### The data
- Opening Delimiter -

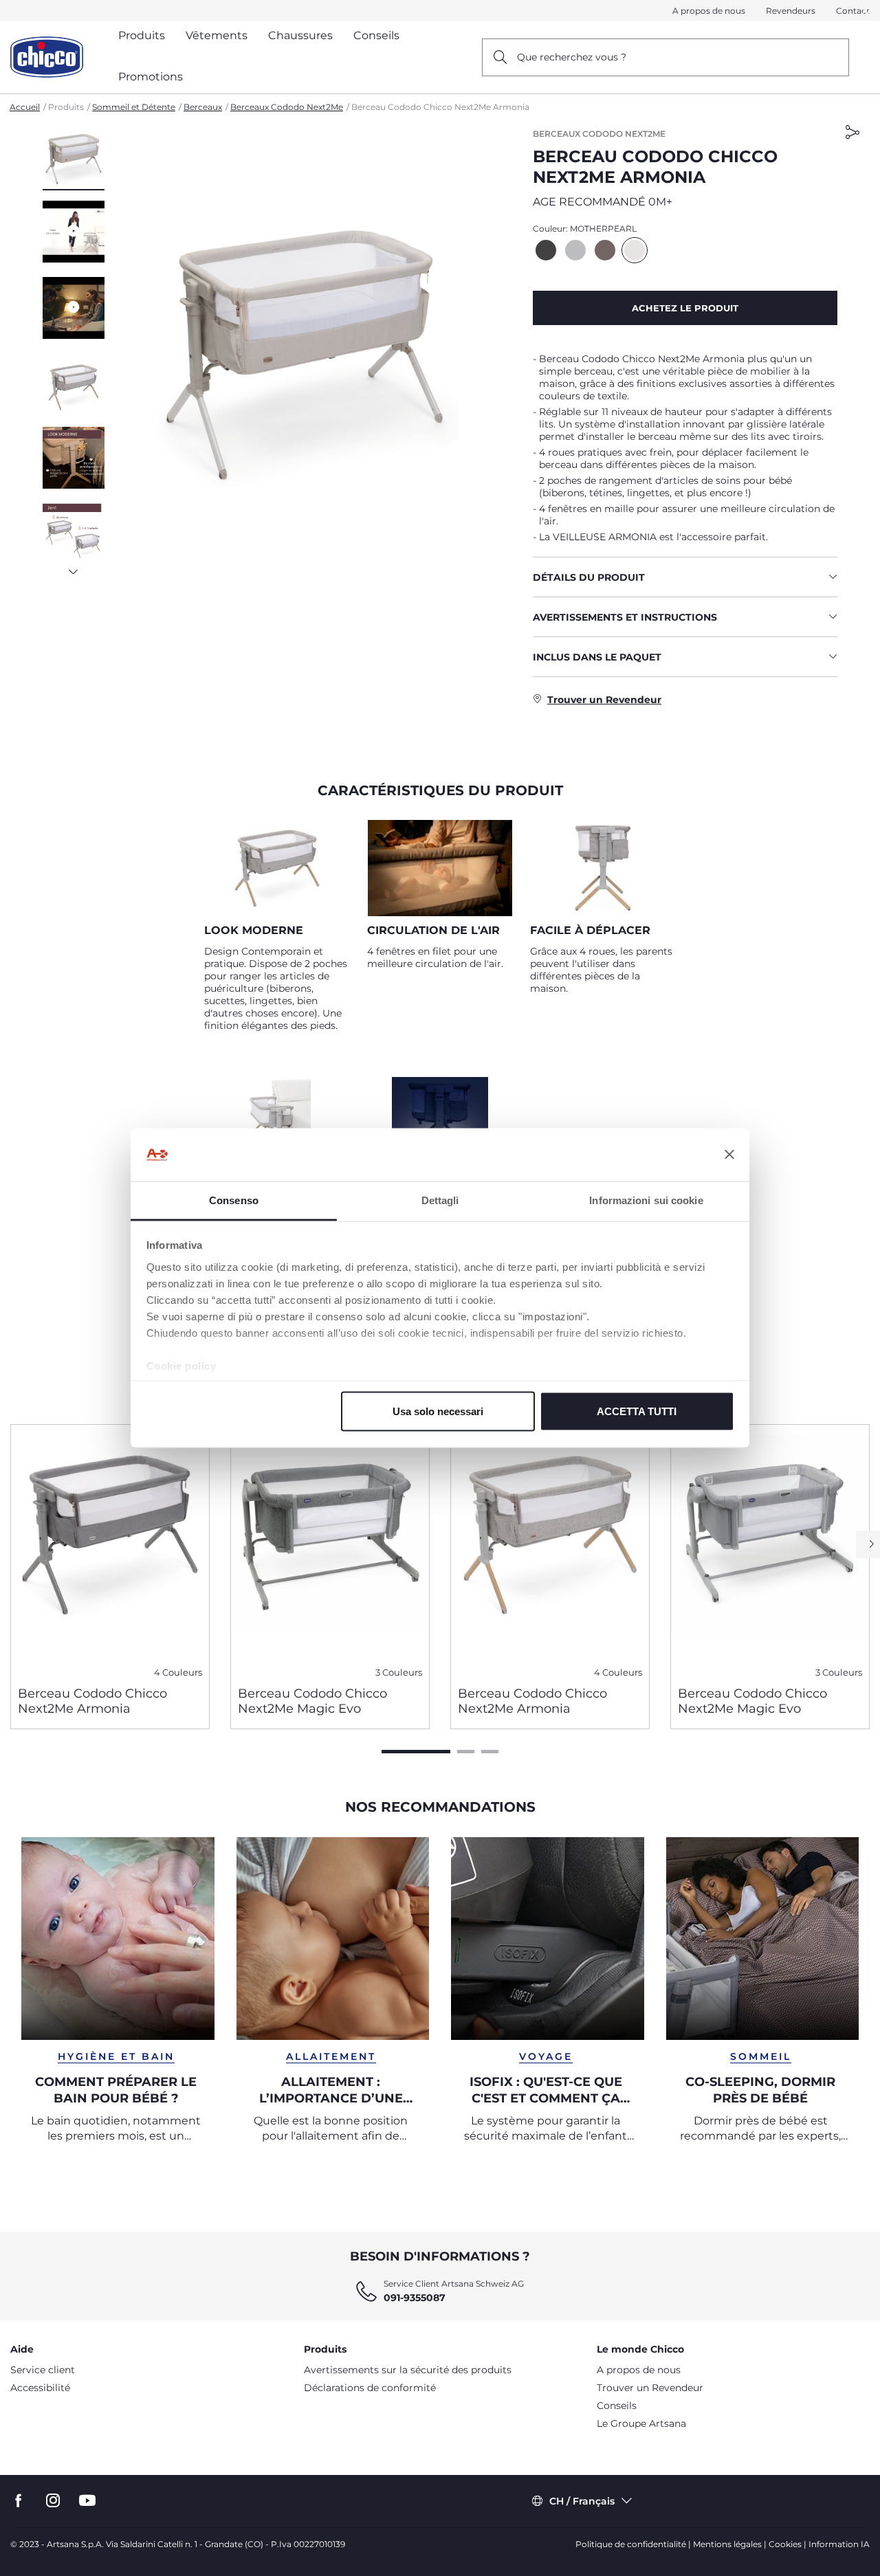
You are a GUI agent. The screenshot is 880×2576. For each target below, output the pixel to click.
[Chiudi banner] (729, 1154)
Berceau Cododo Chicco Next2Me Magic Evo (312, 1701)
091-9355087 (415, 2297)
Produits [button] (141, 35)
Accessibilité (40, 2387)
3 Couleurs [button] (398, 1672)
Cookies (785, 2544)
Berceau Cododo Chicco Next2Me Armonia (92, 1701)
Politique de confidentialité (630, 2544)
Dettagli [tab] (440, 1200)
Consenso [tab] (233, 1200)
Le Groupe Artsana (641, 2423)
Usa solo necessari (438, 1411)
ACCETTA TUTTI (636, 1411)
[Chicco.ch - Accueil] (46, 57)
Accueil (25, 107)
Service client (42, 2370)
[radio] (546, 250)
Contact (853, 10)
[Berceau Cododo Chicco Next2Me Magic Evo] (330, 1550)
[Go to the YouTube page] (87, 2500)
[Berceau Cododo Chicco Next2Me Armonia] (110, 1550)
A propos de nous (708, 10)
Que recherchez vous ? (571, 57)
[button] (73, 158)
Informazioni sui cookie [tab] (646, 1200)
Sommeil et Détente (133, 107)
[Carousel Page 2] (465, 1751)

- Closing Delimiter -
- Opening Delimiter -

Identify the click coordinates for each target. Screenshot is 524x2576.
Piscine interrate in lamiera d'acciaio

- Closing Delimiter -

Find the string "Cododo" in the entries above. Copy each line where it occurs.

### Answer for the task
Berceau Cododo Chicco Next2Me Magic Evo (312, 1701)
Berceau Cododo Chicco Next2Me Armonia (92, 1701)
[Berceau Cododo Chicco Next2Me Magic Evo] (330, 1550)
[Berceau Cododo Chicco Next2Me Armonia] (110, 1550)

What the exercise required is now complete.